According to Lydia DePillis at the Washington Post, Republicans in Congress failed to attach their “laundry list” of attempts to block the Obama administration’s employment reform efforts to the final negotiated budget deal. Republican proposals included cuts to labor agencies and workforce development funding, but the only employer-backed rider that made it into the final deal was restricting the implementation of the administration’s “Fair Pay and Safe Workplaces” order, dealing with safety rules in handling fertilizer and enforcing minimum wage for seasonal contractors on federal lands. Other employer-friendly provisions remain in the 2,000-page bill, but it seems this is a battle the employer lobby has lost.

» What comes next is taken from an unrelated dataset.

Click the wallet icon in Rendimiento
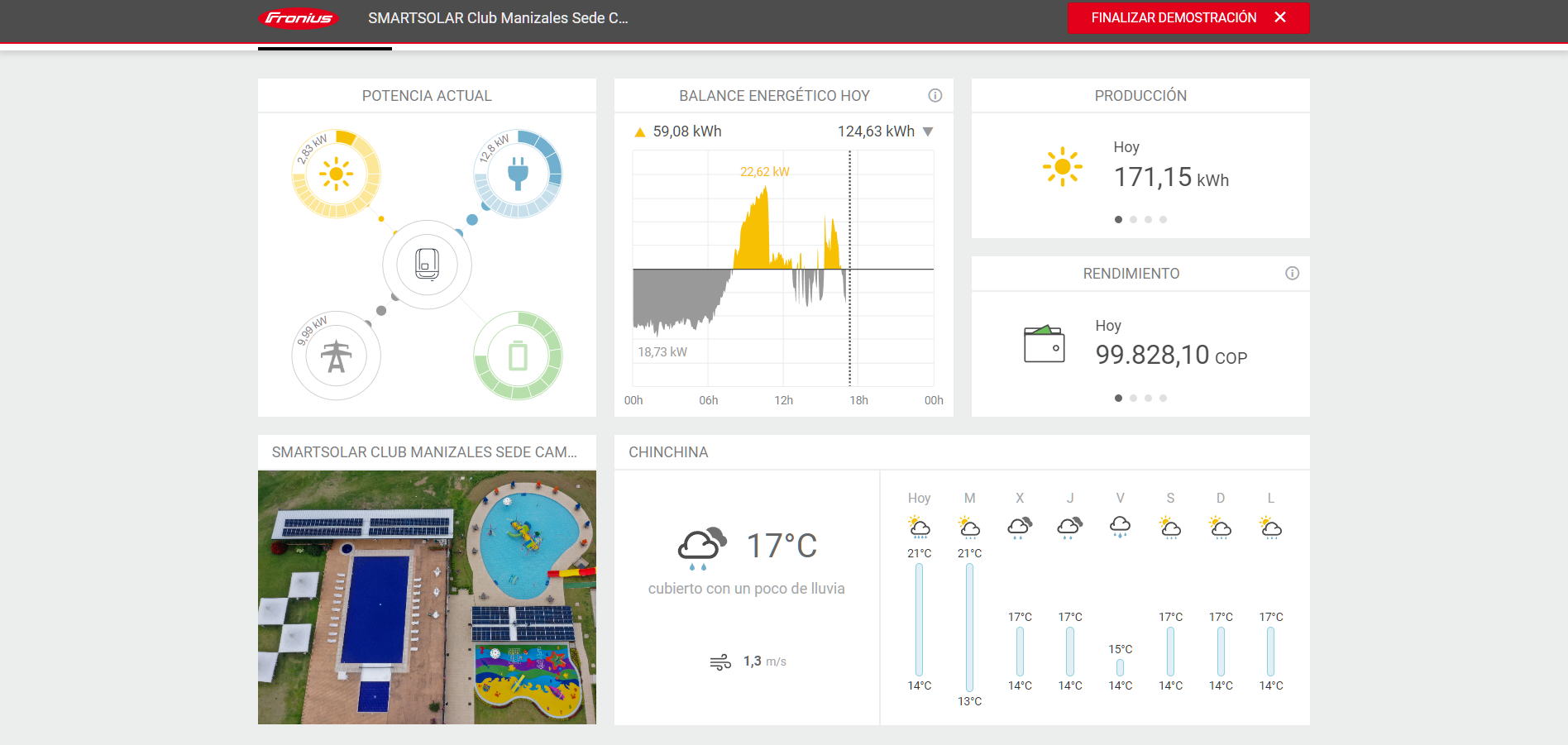This screenshot has height=745, width=1568. click(1044, 344)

The Wall Street Journal takes a look into Lincoln, Nebraska, a Midwestern metropolitan area with a 2.3% unemployment rate, to examine what life looks like in a city with steady job creation and higher wages. Some employers have trouble finding workers, in a labor market where it’s easy for workers to find and switch jobs, earn higher wages and better benefits, including hiring bonuses, gym memberships, and creative perks. This summer, average hourly earnings in the Lincoln metropolitan area increased 11% from a year earlier, compared to the country’s overall growth of 2.5%. Some employers are hoping to recruit people from the coast, where cost of living is higher, to grow the labor force. Full employment may be great, but if companies are going to continue to grow, they need the labor force to grow, too.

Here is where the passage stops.